Dr. Michael Kobernick: And so what occurs to me that one of my other areas of expertise and what I lead at our organization is our population health work. And I think … we’re alluding to the caregiver impact, the individual impact, and I think there’s a certain amount of historical bias that is attached to the condition. And it’s like all [older] people have diarrhea. … [It] sounds a little glib, but I think that there is a little bit of bias in this space and a lack of understanding in the general community that this is a serious condition. And the first episode is really our opportunity to impact these people. And I think that even getting the right first course of treatment … . And some physicians are … using older medications, and I’m sure you know way more about this than I do. And not using the newest medications for the first course, and not thinking about that the first course is really a predictor of future courses.
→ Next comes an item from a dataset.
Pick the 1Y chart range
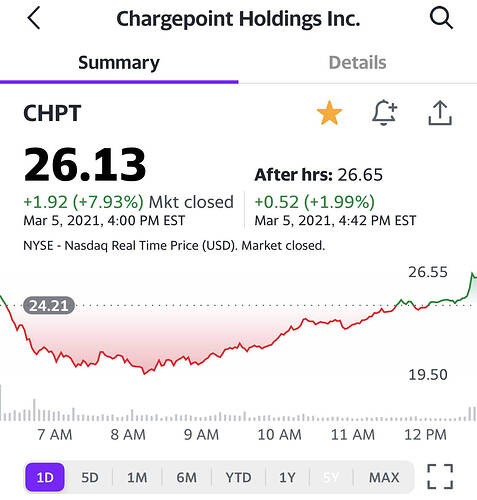The image size is (477, 500). coord(287,477)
And … getting upstream on disease is a big population health concept.
Dr. Paul Feuerstadt: [I agree] 100%. And … you’re right, there are a ton of providers [who] are … using metronidazole initially for treatment. And we know as far back as 15 plus years ago that it was inferior, inferior, to vancomycin. So now as the infection has evolved, we believe it has further become less effective. So using a treatment like that upfront causes more problems with the microbiota, more dysbiosis is the term that we use for it, or alteration of the microbiota. That first infection is our best opportunity to get rid of this. And being aggressive upfront has repeatedly been shown to shutting down the cycle of recurrence, having less of a burden on the patient, less a burden on the healthcare system, and of course, less burden financially. … This was an excellent dialogue. I really appreciate the back and forth and seeing kind of the payer side of things and the clinical side of things. And I think that this manuscript was very impactful for all of us to understand that this is a very cost-effective treatment in RBL. Hopefully, [it] will open doors for a lot of patients and providers to use it to shut down the cycle of recurrence of C. diff.
Dr. Michael Kobernick: And I agree with you. I was pleased when I went back and looked at our policy and everything that was reflected in the study was reflected in our policy. And it’s worth noting that it’s an open policy in the sense that anybody can prescribe it, not just a gastroenterologist. So I think all of the things that you were reflecting in the conversation today, I was pleased to note were in our policy.
Transcript is AI-generated and edited for clarity and readability.